• _WHAT YOU HAVE TO DO_
What is needed is an exact copy of the lines from the line holding "Given: Click the 区间股价涨跌幅 column header" through the end of the material, with no other lines and no pictures.

• _DATASET_
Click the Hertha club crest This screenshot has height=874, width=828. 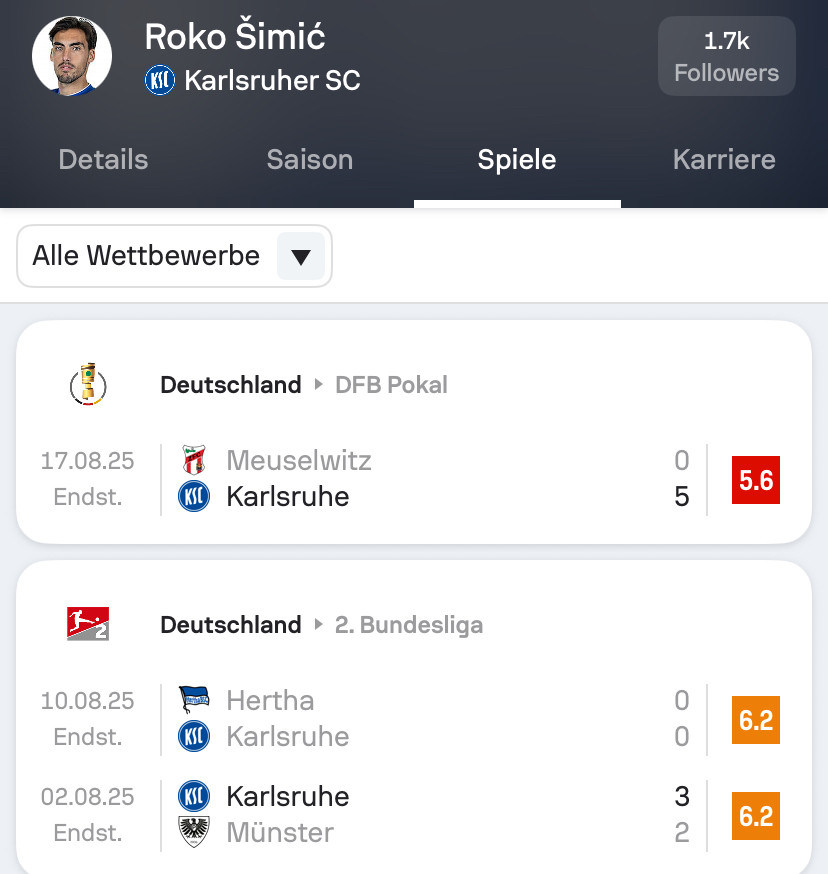pos(193,700)
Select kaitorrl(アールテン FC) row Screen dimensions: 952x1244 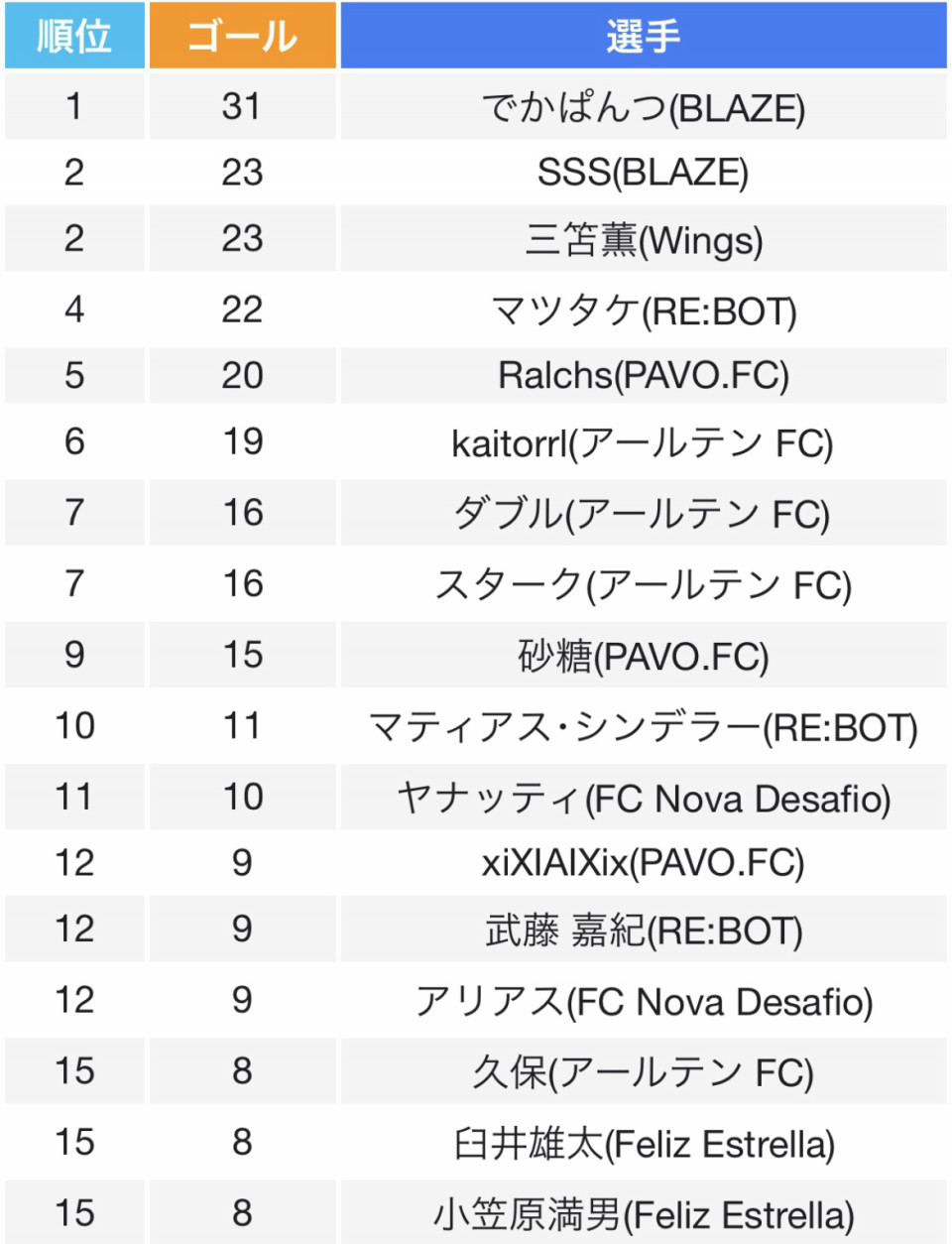[x=643, y=442]
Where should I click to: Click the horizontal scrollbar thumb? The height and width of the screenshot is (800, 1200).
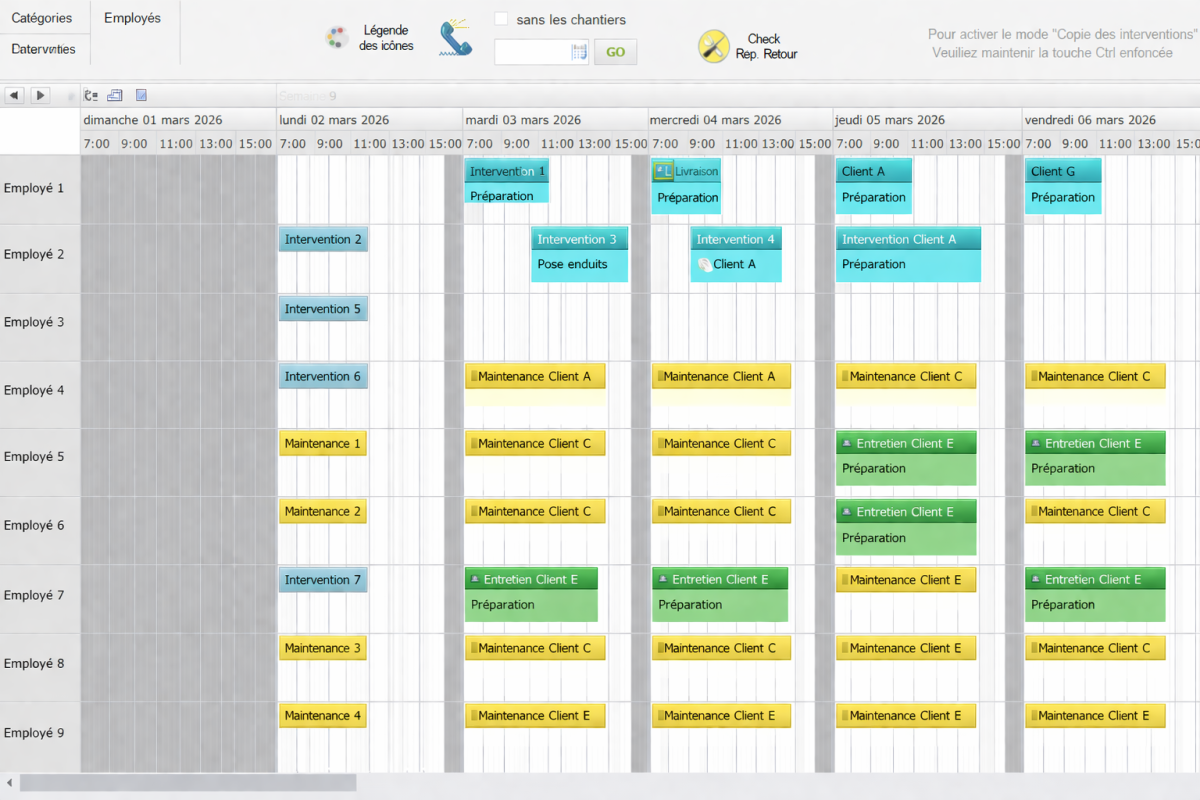(x=187, y=782)
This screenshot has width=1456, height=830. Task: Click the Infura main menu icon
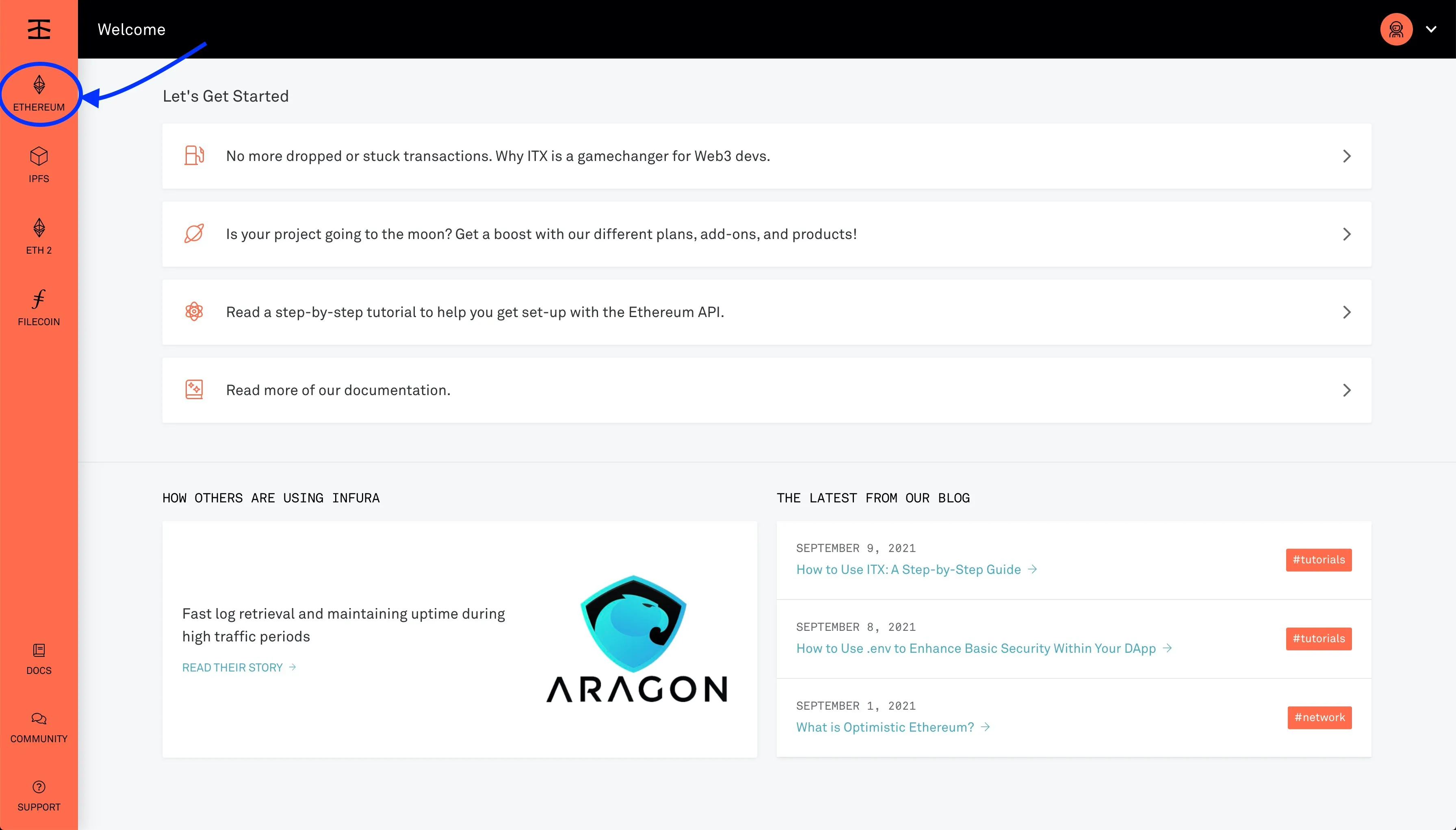tap(38, 29)
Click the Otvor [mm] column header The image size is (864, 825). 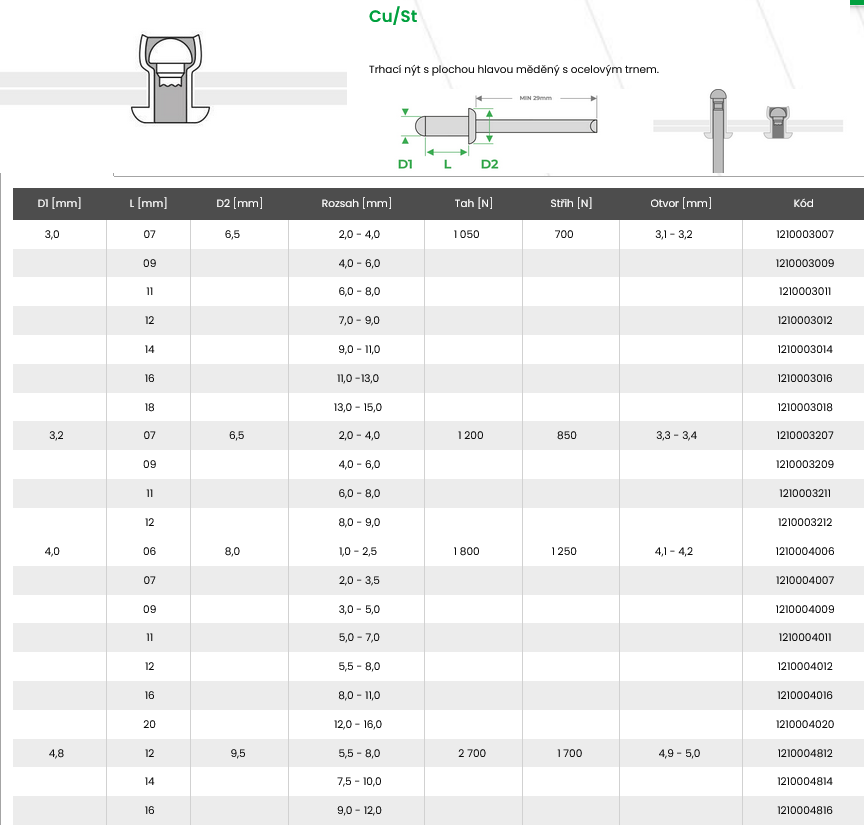(681, 203)
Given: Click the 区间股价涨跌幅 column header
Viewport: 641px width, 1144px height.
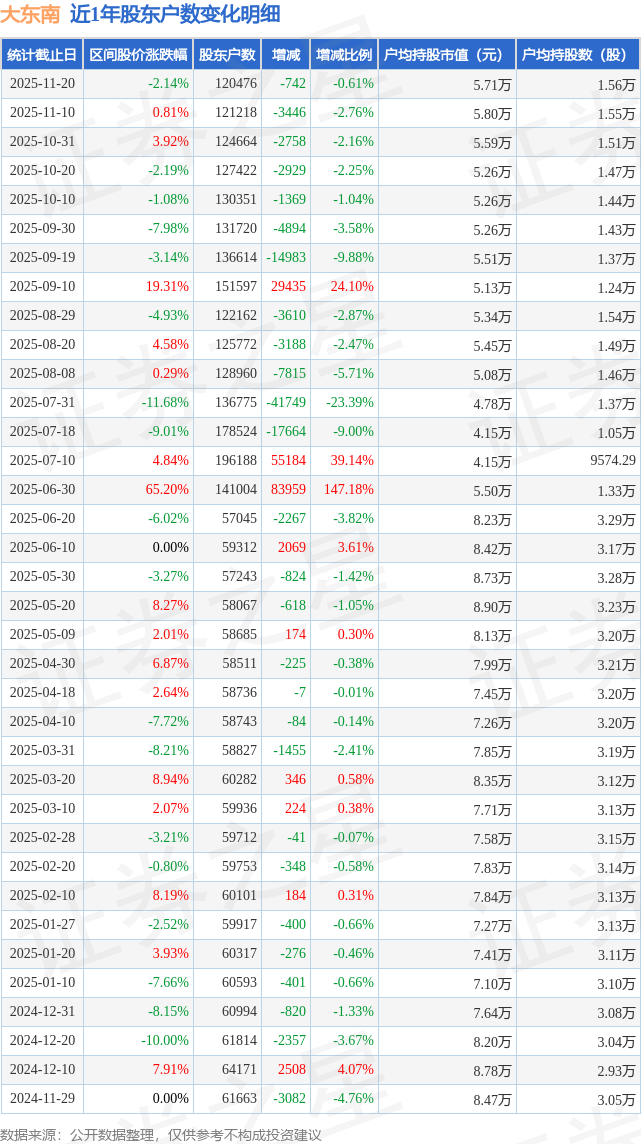Looking at the screenshot, I should pos(137,55).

• _EXERCISE ANSWER_
Given: Click the 区间股价涨跌幅 column header
Viewport: 641px width, 1144px height.
Looking at the screenshot, I should pos(137,55).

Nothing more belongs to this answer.